Epigenetic profile of the breast cancer cell lines, MCF-7 and MDA-MB-231

CAMPOY, EMANUEL MARTIN; LAURITO, SERGIO; MARZESE, DIEGO; MAYORGA, LUIS; ROQUÉ, MARÍA

Mendoza

Congreso; XLVIII Reunión Anual de la SAIB; 2012

Breast cancer is a heterogeneous disease in which genetic and epigenetic alterations are accumulated. These events generate different biological and clinical tumor profiles. One of the epigenetic alterations studied is the aberrant DNA methylation of CpG islands which trigger the silencing of the genes. Changes in DNA methylation have been reported to occur early in carcinogenesis and therefore are potentially important early indicators of existing disease.
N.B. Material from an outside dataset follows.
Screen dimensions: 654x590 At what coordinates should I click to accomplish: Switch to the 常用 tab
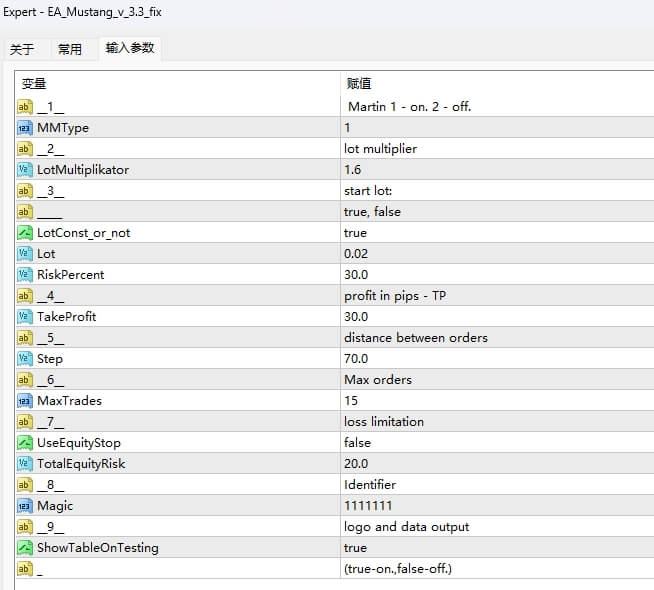[70, 50]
In this work, we have used stably cell lines derived from metastatic site of the breast adenocarcinoma (MCF-7 and MDA-MB-231) and from chronic myelogenous leukemia (K-562) as a control. In order to examine epigenetic events of aberrant promoter methylation in the mentioned cell lines, we have use a multigene approach called Methylation-Specific Multiplex Ligation-dependent Probe Amplification (MS-MLPA). We have determined a methylation profile of the three cell lines (107 CpG island included in 55 cancer related genes). Moreover, a copy number analysis was perform with the aim of detect deleted or duplicated genes in the cell line genomes. It have been previously described that a gene called Wt1 (Wilms Tumor 1) presents a high methylation frequency in breast cancer tumors. In concordance with this, we observed methylation of the CpG island of Wt1 specifically in the breast cancer cell lines. Also we perform a Real-Time experiment to corroborate the effect of methylation in the silencing of Wt1. We observed not translation of Wt1 in the breast Cancer cell lines in contrast with the leukemic cells.